There was a great turnout for the first AI Driving Olympics competition, which took place at the NeurIPS conference in Montreal, Canada on Dec 8, 2018. In the finals, the submissions from the top five competitors were run from five different locations on the competition track.
Our top five competitors were awarded $3000 worth of AWS Credits (thank you AWS!) and a trip to one of nuTonomy’s offices for a ride in one of their self-driving cars (thanks APTIV!)
Team Panasonic R&D Center Singapore & NUS
The approach: We used the random template for its flexibility and created a debug framework to test the algorithm. After that, we created one python package for our algorithm and used the random template to directly call it. The algorithm basically contains three parts: 1. Perception, 2. Prediction and 3. Control. Prediction plays the most important role when the robot is at the sharp turn where the camera can not observe useful information.

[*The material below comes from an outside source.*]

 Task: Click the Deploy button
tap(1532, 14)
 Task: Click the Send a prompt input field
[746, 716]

The approach: “I tried and imitate what a human does when he follows a lane. I believe the human tries to center itself at all times in the lane using the two lines as guides. I think the human implicitly projects the two lines into the horizon and where they intersect is where the human directs the vehicle towards.”
The approach: “The AI-DO application I made was using the ROS lane following baseline. After running it out of the box, I noticed a couple of problems and corrected them by changing several parameters in the code.”

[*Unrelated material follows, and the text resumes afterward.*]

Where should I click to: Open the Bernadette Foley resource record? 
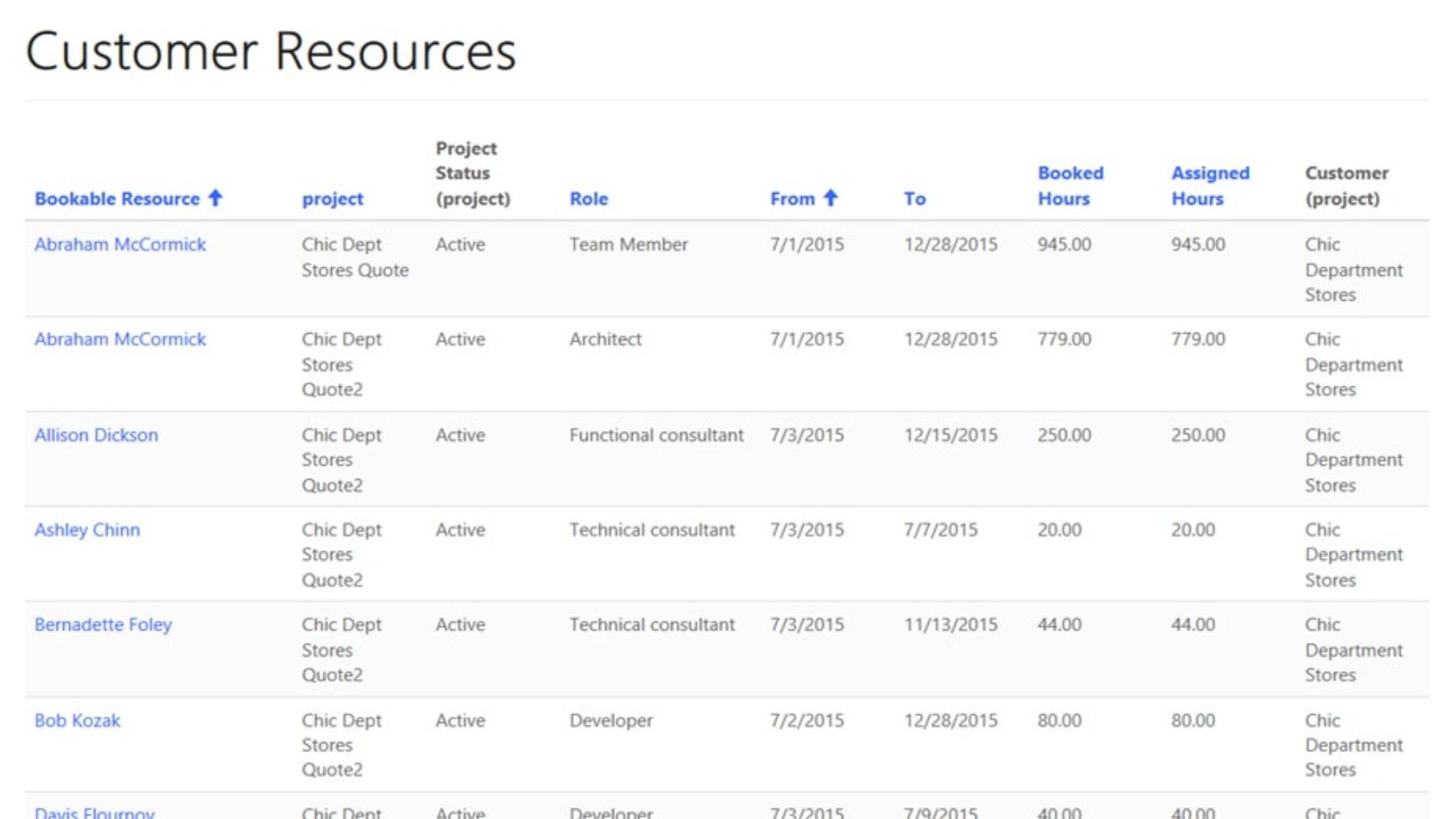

The approach: “We used our framework for parallel deep reinforcement learning. Our network consisted of five convolutional layers (1st layer with 32 9×9 filters, each following layer with 32 5×5 filters), followed by two fully connected layers (with 768 and 48 neurons) that took as an input four last frames downsampled to 120 by 160 pixels and filtered for white and yellow color. We trained it with Deep Deterministic Policy Gradient algorithm (Lillicrap et al. 2015). The training was done in three stages: first, on a full track, then on the most problematic regions, and then on a full track again.”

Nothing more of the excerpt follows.